[begin Text passage]
I beg to differ with you on this one.
If the table has primary key index or any unique index parser will use that when you use count(1). Where as, count(*) almost always results in full table scan.

Anand.
 
Please post an example proving your point. Always eager to learn ...

VC
 
I take back my words. I didn't see that in my current version of Oracle. I could bet my salary I have seen that in my Oracle 8.1.7 or earlier versions.

I noticed that no matter what select criteria it chose unique index. Heres' the example.

SQL*Plus: Release 9.2.0.1.0 - Production on Sat Dec 13 13:06:03 2003

Copyright (c) 1982, 2002, Oracle Corporation. All rights reserved.


Connected to:
Oracle9i Enterprise Edition Release 9.2.0.1.0 - Production
With the Partitioning, OLAP and Oracle Data Mining options
JServer Release 9.2.0.1.0 - Production

SQL> set autotrace on
SQL> set timing on
SQL> select count(*) from program;

COUNT(*)
----------
7177

Elapsed: 00:00:00.01

Execution Plan
----------------------------------------------------------
0 SELECT STATEMENT Optimizer=CHOOSE (Cost=3 Card=1)
1 0 SORT (AGGREGATE)
2 1 INDEX (FAST FULL SCAN) OF 'PROGRAM_IDX1' (UNIQUE) (Cost=
3 Card=7177)





Statistics
----------------------------------------------------------
0 recursive calls
0 db block gets
24 consistent gets
0 physical reads
0 redo size
380 bytes sent via SQL*Net to client
503 bytes received via SQL*Net from client
2 SQL*Net roundtrips to/from client
0 sorts (memory)
0 sorts (disk)
1 rows processed

SQL> select count(1) from program;

COUNT(1)
----------
7177

Elapsed: 00:00:00.01

Execution Plan
----------------------------------------------------------
0 SELECT STATEMENT Optimizer=CHOOSE (Cost=3 Card=1)
1 0 SORT (AGGREGATE)
2 1 INDEX (FAST FULL SCAN) OF 'PROGRAM_IDX1' (UNIQUE) (Cost=
3 Card=7177)





Statistics
----------------------------------------------------------
0 recursive calls
0 db block gets
24 consistent gets
0 physical reads
0 redo size
380 bytes sent via SQL*Net to client
503 bytes received via SQL*Net from client
2 SQL*Net roundtrips to/from client
0 sorts (memory)
0 sorts (disk)
[end Text passage]
[begin Provided data]
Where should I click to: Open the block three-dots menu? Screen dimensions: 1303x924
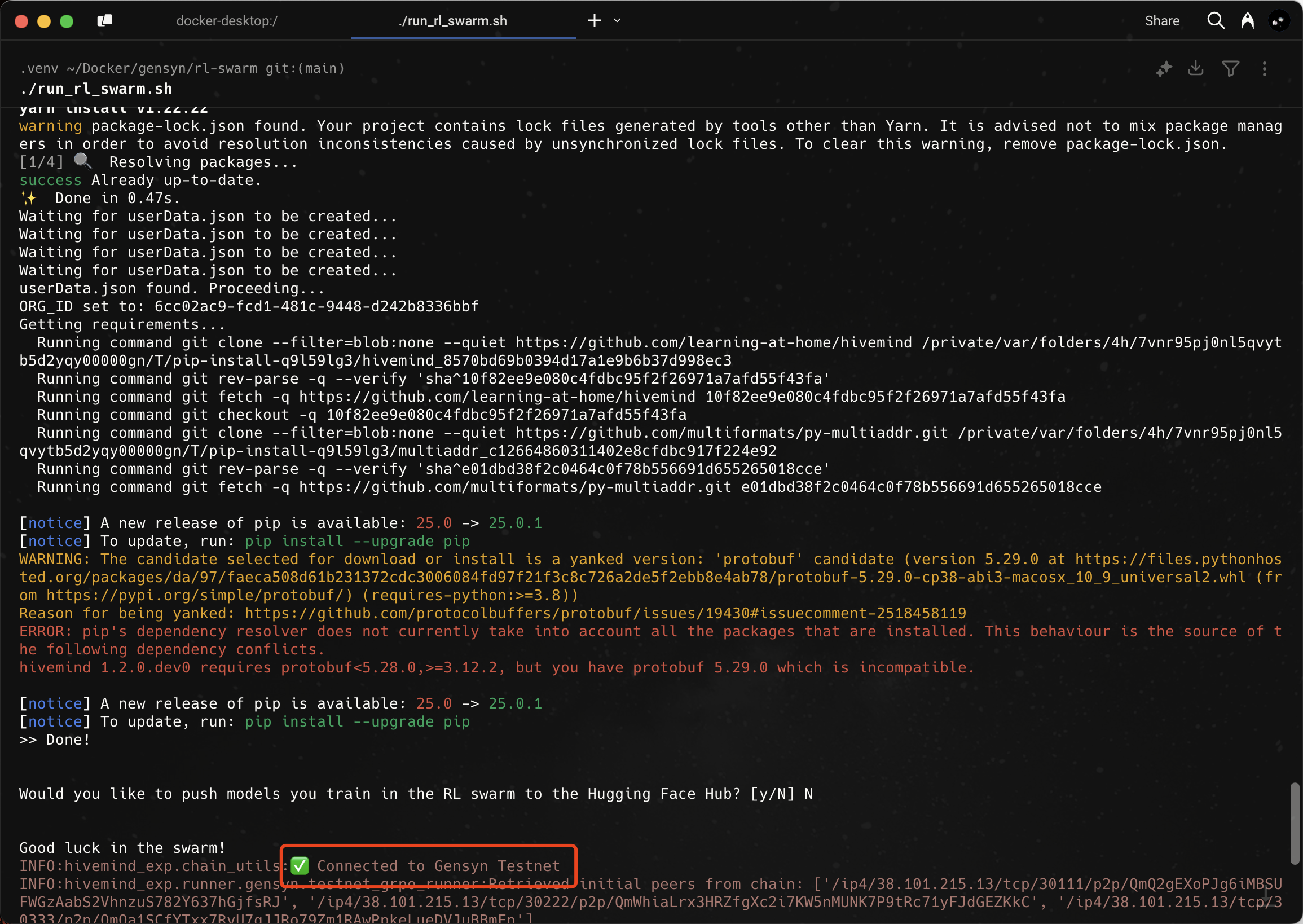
[end Provided data]
◆ **Exercise goal**:
Reproduce word for word the part of the Oracle count(*) and count(1) discussion that runs from "I beg to differ" up to and including "full table scan.".

◆ **Written solution**:
I beg to differ with you on this one.
If the table has primary key index or any unique index parser will use that when you use count(1). Where as, count(*) almost always results in full table scan.